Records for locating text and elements
• • •

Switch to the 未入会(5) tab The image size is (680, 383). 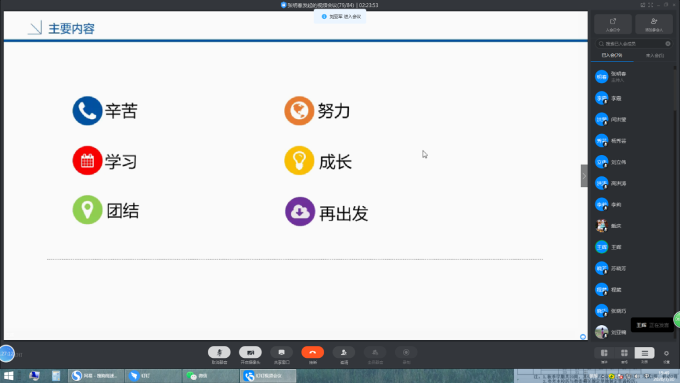point(654,55)
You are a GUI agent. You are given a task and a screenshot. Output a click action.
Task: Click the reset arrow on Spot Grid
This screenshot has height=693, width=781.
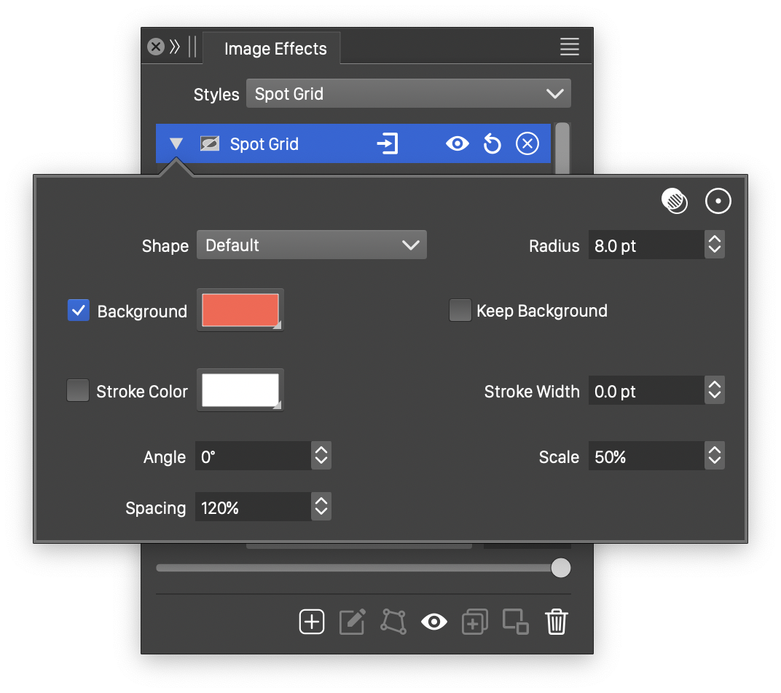coord(492,144)
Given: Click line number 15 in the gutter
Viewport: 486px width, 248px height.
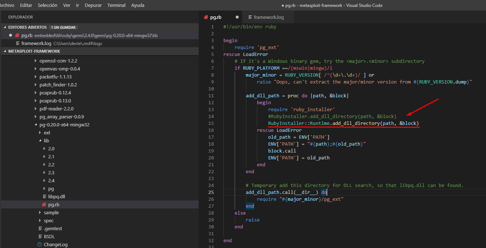Looking at the screenshot, I should [211, 123].
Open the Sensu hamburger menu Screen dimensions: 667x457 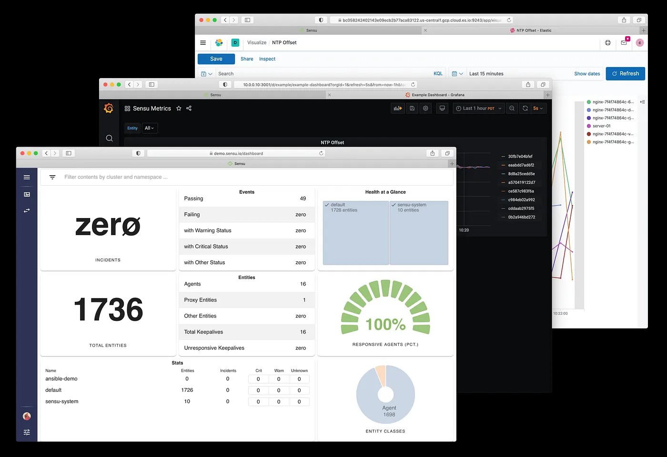coord(27,177)
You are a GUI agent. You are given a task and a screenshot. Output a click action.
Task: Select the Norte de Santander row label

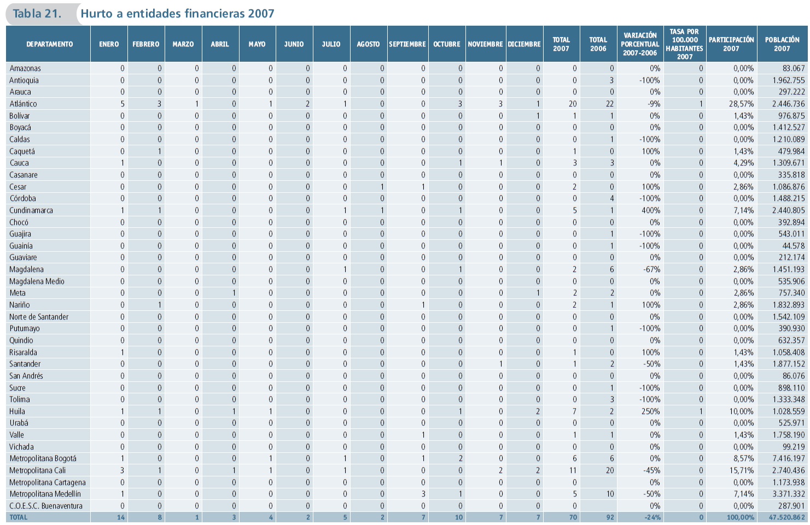point(39,317)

• • •

▸ **What you have to do**
Collect every line of the records above that contains the string "height". Case counts.

▸ **Exercise solution**
This screenshot has height=693, width=781.
Viewport: 486px width, 248px height.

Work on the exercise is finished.